• **Exercise A**: In the forum thread on building a Triton router table, why does the member who uses the router both in the table and by hand always remove the spring for table use?

::: Supplied passage

# Plans for a home made Triton Router Table



## Larkan (Apr 13, 2012)

Hello everyone - as a new member I wanted to just get some input from the more experienced of you if that's possible? 
I've never owned my own router before but have just bought a brand new Triton router.
Now I'm keen to build a table but have no idea how at this stage. What sort of lifter do I need to buy for the Triton? I'm aware there are mass produced metal tables for the Triton however I'd prefer to build my own wooden table.
A components list & a step by step plan would be good. Any tips or advise and or suggestions would be excellent....
Thanks, Kerry


----------



## argoknot (Dec 7, 2009)

These should get you started. Free Router Table Plans - BobsPlans.com

Ultimate Router Table by Yard and Garden Structures

There are no set rules to build one just do it to your taste or you can buy a ready built one. Do a forum search for "Router Table" and you will see lots of them.


----------



## chairman17 (Feb 2, 2012)

*Router lift for a Triton Router*

Hi, Kerry,

Surely you don't need a router lift, that's the beauty of the Triton. I have a TRB 001 version in the UK and no router lift. Remove the plunge spring and off you go.

Mike


----------



## cagenuts (May 8, 2010)

I have one of the original TRA001 routers without the recently added above table winding thingie. To make bit changes, the shaft lifts completely out of the table and there's only the need for one spanner so no bruised knuckles.

From a design perspective, to raise or lower the bit you need to wind the handle on the right hand side (table mounted) so make sure you have access from there. To change bits, the on/off switch needs to be tapped and this needs access from the left side, so again make allowances in your design for this.

Just remember to remove the spring unless you intend using the router for hand held use as well (not recommended).

Good luck.


----------



## papasombre (Sep 22, 2011)

Hi, Kerry.

If you search a post in this forum "Wantedictures of your router table" or something like this, posted by old-chipper, you will find a lot of examples. I think that each forum member has a different RT.

Best regards and enjoy routing!!!


----------



## Larkan (Apr 13, 2012)

These are excellent thanks John


----------



## Larkan (Apr 13, 2012)

No I don't thanks Mike. I was after some plans for a table which I've received from some other members. Cheers


----------



## Larkan (Apr 13, 2012)

Thanks Alexis but I was after plans rather than photos. Now got a couple from other members. Thanks for your suggestion though.
Cheers


----------



## Larkan (Apr 13, 2012)

Thanks Hilton


----------



## AndyL (Jun 3, 2011)

cagenuts said:


> Just remember to remove the spring unless you intend using the router for hand held use as well (not recommended).


I use my Triton for both table and hand-held use, but definitely always remove the spring for table use. It only takes a few seconds to put it back in for a hand-held job (another nice Triton feature!).

The plunge gearing has been a weak point on Tritons in the past from what I've read... not sure if that's still the case, but I'm playing it safe and always removing the spring so it doesn't add to the load on the gearing when the router's upside down.


----------



## cagenuts (May 8, 2010)

I think removing the spring just makes it easier to raise the collect/bit. Why struggle if you don't have to.


----------

::::::
::: Data for this exercise

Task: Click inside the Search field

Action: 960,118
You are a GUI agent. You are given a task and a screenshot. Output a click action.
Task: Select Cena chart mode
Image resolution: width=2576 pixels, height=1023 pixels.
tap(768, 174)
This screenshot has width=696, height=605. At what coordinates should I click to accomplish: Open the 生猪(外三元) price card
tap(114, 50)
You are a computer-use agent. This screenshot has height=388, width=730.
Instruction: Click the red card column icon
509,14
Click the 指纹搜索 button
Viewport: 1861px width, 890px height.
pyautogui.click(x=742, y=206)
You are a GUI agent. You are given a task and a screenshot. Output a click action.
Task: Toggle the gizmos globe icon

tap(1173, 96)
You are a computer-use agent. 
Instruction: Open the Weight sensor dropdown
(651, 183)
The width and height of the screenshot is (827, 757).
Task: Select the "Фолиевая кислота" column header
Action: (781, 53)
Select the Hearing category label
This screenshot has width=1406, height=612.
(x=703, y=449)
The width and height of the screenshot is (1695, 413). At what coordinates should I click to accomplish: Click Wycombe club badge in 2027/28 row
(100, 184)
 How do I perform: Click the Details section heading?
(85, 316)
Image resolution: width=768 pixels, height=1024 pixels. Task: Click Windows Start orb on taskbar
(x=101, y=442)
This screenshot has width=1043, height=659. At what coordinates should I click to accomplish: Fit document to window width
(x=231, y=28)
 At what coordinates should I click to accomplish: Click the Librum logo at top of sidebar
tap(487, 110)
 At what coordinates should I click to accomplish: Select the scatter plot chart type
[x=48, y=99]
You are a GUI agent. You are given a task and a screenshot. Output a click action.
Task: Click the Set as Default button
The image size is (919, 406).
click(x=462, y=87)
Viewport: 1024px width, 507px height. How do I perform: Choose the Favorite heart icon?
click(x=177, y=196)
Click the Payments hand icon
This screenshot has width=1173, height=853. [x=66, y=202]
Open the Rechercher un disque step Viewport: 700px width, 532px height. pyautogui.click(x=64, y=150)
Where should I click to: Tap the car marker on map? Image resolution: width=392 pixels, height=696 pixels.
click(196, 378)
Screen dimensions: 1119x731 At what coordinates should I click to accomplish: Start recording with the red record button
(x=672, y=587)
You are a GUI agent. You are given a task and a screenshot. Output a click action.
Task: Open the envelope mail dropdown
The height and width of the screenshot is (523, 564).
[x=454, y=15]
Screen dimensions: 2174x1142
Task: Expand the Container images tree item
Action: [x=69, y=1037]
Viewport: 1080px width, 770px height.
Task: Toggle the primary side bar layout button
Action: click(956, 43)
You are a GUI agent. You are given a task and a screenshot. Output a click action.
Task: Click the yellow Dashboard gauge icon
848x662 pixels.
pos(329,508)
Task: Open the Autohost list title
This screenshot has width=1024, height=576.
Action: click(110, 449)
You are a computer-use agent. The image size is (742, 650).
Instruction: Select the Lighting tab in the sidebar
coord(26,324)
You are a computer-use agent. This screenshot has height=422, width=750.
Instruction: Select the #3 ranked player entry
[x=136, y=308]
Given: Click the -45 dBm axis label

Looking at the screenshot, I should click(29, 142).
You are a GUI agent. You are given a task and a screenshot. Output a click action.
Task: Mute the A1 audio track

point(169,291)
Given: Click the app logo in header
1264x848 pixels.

::::::

• **Exercise B**: Rewrite the records starting at the line that contains "This screenshot has width=1043, height=659." and ending at the line that contains "Action: click(956, 43)", replacing "scatter plot" with "line" and keeping everything else unchanged. Give only those lines.

• **Written answer A**: Tritons' plunge gearing has reportedly been a weak point in the past. With the spring removed, it doesn't add to the load on the gearing while the router is upside down in the table.

• **Written answer B**:
This screenshot has width=1043, height=659. At what coordinates should I click to accomplish: Fit document to window width
(x=231, y=28)
 At what coordinates should I click to accomplish: Click the Librum logo at top of sidebar
tap(487, 110)
 At what coordinates should I click to accomplish: Select the line chart type
[x=48, y=99]
You are a GUI agent. You are given a task and a screenshot. Output a click action.
Task: Click the Set as Default button
The image size is (919, 406).
click(x=462, y=87)
Viewport: 1024px width, 507px height. How do I perform: Choose the Favorite heart icon?
click(x=177, y=196)
Click the Payments hand icon
This screenshot has width=1173, height=853. [x=66, y=202]
Open the Rechercher un disque step Viewport: 700px width, 532px height. pyautogui.click(x=64, y=150)
Where should I click to: Tap the car marker on map? Image resolution: width=392 pixels, height=696 pixels.
click(196, 378)
Screen dimensions: 1119x731 At what coordinates should I click to accomplish: Start recording with the red record button
(x=672, y=587)
You are a GUI agent. You are given a task and a screenshot. Output a click action.
Task: Open the envelope mail dropdown
The height and width of the screenshot is (523, 564).
[x=454, y=15]
Screen dimensions: 2174x1142
Task: Expand the Container images tree item
Action: [x=69, y=1037]
Viewport: 1080px width, 770px height.
Task: Toggle the primary side bar layout button
Action: click(956, 43)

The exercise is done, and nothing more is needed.